Una empresa nacida de las necesidades sobre el terreno
Shield AI fue fundada en 2015 por los hermanos Brandon y Ryan Tseng, junto con Andrew Reiter. Antiguo miembro de los Navy SEALs, Brandon Tseng aporta conocimientos sobre operaciones militares; sus cofundadores contribuyen a la dimensión tecnológica del proyecto. La ambición inicial consiste, entre otras cosas, en enviar robots a explorar lugares peligrosos antes de desplegar allí a personas.
Esta orientación se materializa con Nova, un pequeño dron diseñado para operar en el interior de edificios, sin GPS. La empresa amplía después su ámbito de actividad a aeronaves capaces de cubrir espacios más extensos. En 2021, la adquisición de Martin UAV le permite incorporar V-BAT, un dron de despegue y aterrizaje verticales. Esta operación refuerza su posicionamiento en la intersección del software, la integración aeronáutica y la fabricación de sistemas robotizados.
Hivemind y V-BAT, dos componentes complementarios
Hivemind constituye la base de software de Shield AI. Este sistema de autonomía utiliza la información de los sensores para realizar funciones de percepción, navegación y planificación. Está diseñado para funcionar a bordo de las aeronaves, incluso cuando las comunicaciones están degradadas. El objetivo es reducir la dependencia del pilotaje a distancia y permitir la ejecución de misiones en entornos disputados.

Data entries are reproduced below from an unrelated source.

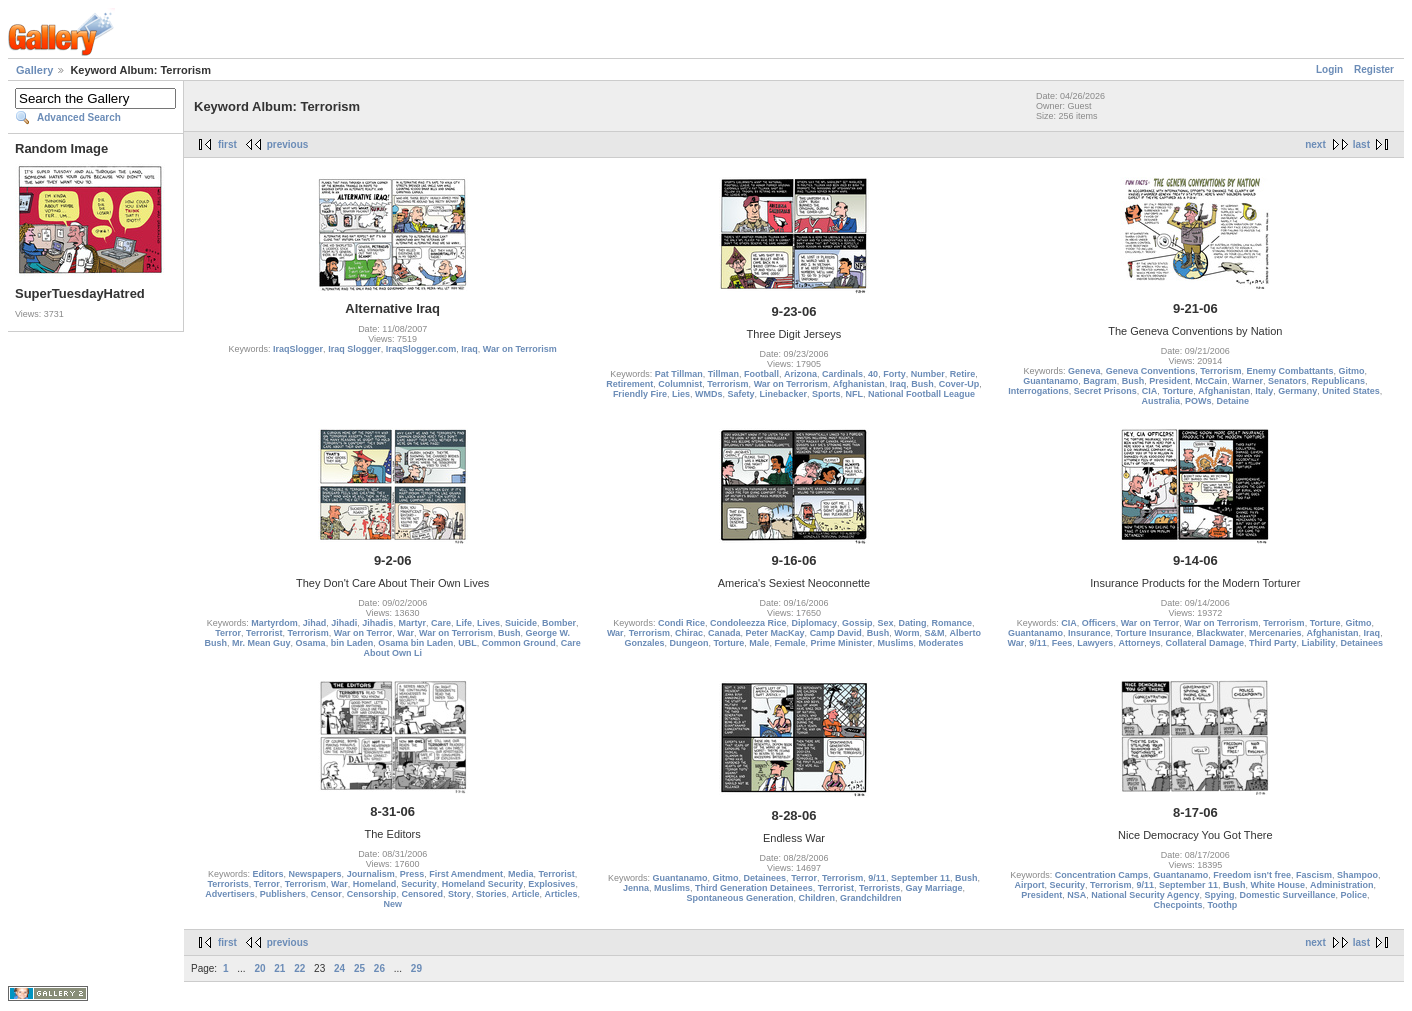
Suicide (521, 623)
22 (299, 968)
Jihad (315, 623)
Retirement (629, 384)
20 (259, 968)
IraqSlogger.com (421, 349)
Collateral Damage (1204, 643)
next (1315, 144)
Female (789, 643)
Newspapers (315, 874)
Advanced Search (79, 117)
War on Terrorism (520, 349)
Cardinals (842, 374)
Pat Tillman (679, 374)
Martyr (412, 623)
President (1169, 381)
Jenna (636, 888)
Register (1374, 69)
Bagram (1100, 381)
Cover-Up (959, 384)
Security (419, 884)
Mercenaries (1275, 633)
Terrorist (264, 633)
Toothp (1222, 905)
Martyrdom (274, 623)
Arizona (800, 374)
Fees (1062, 643)
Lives (488, 623)
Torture (1177, 391)
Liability (1319, 643)
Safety (740, 394)
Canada (724, 633)
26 (379, 968)
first (227, 144)
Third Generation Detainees (754, 888)
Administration (1342, 885)
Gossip (857, 623)
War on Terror (363, 633)
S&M (935, 633)
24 (339, 968)
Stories (491, 894)
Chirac (689, 633)
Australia (1161, 401)
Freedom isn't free (1252, 875)
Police (1354, 895)
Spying (1219, 895)
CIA (1150, 391)
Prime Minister (841, 643)
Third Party (1273, 643)
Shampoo (1357, 875)
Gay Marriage (933, 888)
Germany (1297, 391)
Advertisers (230, 894)
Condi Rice (681, 623)
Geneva (1084, 371)
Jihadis (377, 623)
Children (816, 898)
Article (525, 894)
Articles (561, 894)
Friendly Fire (640, 394)
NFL (855, 394)
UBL (467, 643)
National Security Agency (1145, 895)
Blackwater (1220, 633)
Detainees (1362, 643)
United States (1351, 391)
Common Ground (519, 643)
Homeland (375, 884)
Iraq (469, 349)
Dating (913, 623)
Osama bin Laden (415, 643)
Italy (1264, 391)
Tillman (723, 374)
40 (873, 374)
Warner (1247, 381)
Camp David (836, 633)
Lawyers (1095, 643)
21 (279, 968)
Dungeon (688, 643)
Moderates (941, 643)
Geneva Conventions (1151, 371)
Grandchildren (871, 898)
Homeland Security (483, 884)
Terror (228, 633)
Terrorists (227, 884)
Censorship (372, 894)
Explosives (551, 884)
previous (288, 144)
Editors (268, 874)
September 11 (920, 878)
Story (459, 894)
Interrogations (1038, 391)
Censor (326, 894)
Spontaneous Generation (739, 898)
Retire (963, 374)
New (392, 904)
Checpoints (1177, 905)
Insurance (1089, 633)
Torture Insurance (1154, 633)
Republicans (1339, 381)
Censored (422, 894)
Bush (922, 384)
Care (441, 623)
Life (464, 623)
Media (521, 874)
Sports (826, 394)
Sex (886, 623)
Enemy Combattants (1290, 371)
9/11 (1038, 643)
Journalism (371, 874)
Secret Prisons (1105, 391)
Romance (952, 623)
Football (761, 374)
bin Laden (352, 643)
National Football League (921, 394)
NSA (1076, 895)
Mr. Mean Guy (261, 643)
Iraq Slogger (354, 349)
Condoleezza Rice (748, 623)
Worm (906, 633)
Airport (1030, 885)
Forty (894, 374)
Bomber (559, 623)
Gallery (34, 70)
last (1361, 144)
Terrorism (727, 384)
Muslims (895, 643)
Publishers (283, 894)
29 (416, 968)
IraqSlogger (298, 349)
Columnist (680, 384)
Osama (311, 643)
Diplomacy (814, 623)
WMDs (709, 394)
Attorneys (1139, 643)
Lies (681, 394)
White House (1278, 885)
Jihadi (344, 623)
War (405, 633)
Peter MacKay (775, 633)
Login (1329, 69)
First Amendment (466, 874)
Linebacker (783, 394)
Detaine (1233, 401)
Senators (1287, 381)
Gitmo (1352, 371)
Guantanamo (1050, 381)
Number (928, 374)
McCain (1211, 381)
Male (759, 643)
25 (359, 968)
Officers (1099, 623)
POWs (1198, 401)
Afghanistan (859, 384)
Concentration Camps (1102, 875)
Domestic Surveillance (1287, 895)
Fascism (1314, 875)
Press (412, 874)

Shield AI busca integrar esta tecnología en distintas plataformas, más allá de sus propios drones. Esta estrategia implica un trabajo de adaptación a los sensores, los controles de vuelo y las limitaciones de cada aeronave. Por ello, la simulación y las pruebas en condiciones reales ocupan un lugar importante en el desarrollo y la validación de los comportamientos autónomos.
V-BAT representa el componente de hardware de esta oferta. Su arquitectura le permite despegar y aterrizar verticalmente y, después, volar como un avión. Así, puede utilizarse desde lugares sin pista, especialmente para misiones de vigilancia. La combinación de una aeronave y un software de autonomía distingue a Shield AI de un proveedor exclusivamente de software.
¿Y ahora qué?
El desarrollo de Shield AI dependerá de su capacidad para transformar las demostraciones técnicas en sistemas fiables, producidos y mantenidos a gran escala. La integración en varios tipos de aeronaves abre perspectivas comerciales, pero también incrementa las exigencias de validación. En el ámbito de la defensa, la autonomía debe ir acompañada de garantías en materia de ciberseguridad, control de los comportamientos y supervisión humana. Estas cuestiones, al igual que las normas de exportación, influirán en el despliegue internacional de sus tecnologías.